(Dataset records)
○ ○ ○ ○ ○

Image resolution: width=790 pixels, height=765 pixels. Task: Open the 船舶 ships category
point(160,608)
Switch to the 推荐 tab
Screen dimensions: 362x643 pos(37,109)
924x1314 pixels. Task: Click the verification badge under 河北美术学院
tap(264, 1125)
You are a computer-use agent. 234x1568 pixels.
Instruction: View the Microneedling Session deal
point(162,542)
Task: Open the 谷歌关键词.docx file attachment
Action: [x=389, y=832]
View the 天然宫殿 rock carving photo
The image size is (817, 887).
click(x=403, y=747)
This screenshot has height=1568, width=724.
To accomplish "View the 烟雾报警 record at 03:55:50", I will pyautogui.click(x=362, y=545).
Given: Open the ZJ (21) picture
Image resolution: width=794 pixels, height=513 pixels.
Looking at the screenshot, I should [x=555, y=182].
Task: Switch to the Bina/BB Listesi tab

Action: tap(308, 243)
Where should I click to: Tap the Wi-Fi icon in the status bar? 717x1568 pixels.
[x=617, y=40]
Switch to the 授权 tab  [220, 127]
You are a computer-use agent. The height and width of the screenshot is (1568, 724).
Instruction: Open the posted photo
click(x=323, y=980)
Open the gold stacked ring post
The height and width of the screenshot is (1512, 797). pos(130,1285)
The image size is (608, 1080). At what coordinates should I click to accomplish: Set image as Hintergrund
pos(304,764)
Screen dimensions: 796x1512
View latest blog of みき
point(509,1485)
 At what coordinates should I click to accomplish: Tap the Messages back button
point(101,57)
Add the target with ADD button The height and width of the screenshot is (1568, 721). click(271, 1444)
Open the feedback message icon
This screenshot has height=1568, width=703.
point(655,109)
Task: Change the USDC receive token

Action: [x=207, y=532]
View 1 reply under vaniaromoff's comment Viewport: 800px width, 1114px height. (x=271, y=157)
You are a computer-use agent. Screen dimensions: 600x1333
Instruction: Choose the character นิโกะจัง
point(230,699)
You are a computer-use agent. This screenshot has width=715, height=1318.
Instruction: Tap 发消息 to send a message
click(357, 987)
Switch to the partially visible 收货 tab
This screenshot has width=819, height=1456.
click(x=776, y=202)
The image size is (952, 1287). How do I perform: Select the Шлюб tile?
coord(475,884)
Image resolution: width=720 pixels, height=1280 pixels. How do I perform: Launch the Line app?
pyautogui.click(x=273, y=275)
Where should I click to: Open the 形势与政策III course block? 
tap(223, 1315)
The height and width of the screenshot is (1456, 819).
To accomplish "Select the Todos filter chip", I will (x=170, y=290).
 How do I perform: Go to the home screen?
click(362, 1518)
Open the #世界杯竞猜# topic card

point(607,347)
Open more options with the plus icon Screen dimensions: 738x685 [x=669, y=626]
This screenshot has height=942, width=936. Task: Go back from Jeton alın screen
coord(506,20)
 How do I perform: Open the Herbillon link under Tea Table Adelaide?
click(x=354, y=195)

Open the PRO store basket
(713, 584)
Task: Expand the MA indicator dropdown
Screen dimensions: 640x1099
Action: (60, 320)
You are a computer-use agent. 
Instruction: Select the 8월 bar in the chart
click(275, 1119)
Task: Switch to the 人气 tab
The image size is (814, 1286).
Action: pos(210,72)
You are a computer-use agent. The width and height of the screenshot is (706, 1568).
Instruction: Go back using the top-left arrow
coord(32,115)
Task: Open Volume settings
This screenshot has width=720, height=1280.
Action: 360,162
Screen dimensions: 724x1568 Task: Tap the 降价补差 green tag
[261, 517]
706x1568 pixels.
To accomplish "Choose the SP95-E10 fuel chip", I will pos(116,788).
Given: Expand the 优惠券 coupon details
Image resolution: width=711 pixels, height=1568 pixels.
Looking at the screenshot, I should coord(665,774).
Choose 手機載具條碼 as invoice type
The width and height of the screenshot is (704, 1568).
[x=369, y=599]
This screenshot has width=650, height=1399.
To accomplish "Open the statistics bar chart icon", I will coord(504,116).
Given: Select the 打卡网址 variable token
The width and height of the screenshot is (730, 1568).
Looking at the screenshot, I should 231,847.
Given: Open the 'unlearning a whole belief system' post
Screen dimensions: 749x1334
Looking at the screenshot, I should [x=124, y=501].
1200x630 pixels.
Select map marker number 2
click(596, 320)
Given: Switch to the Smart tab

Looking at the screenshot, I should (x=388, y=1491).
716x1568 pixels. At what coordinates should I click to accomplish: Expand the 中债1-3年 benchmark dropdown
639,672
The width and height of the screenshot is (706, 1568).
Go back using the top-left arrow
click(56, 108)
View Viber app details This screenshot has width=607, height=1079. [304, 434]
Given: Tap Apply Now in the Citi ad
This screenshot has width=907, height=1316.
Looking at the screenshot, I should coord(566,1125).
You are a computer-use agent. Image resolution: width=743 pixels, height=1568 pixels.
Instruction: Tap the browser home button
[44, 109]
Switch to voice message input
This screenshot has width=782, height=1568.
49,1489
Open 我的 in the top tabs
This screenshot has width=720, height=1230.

○ ○ ○ ○ ○

**YOUR TASK:** How many lines in the entries above contain the word "button"? Reply with the number alone.

**EXERCISE SOLUTION:** 3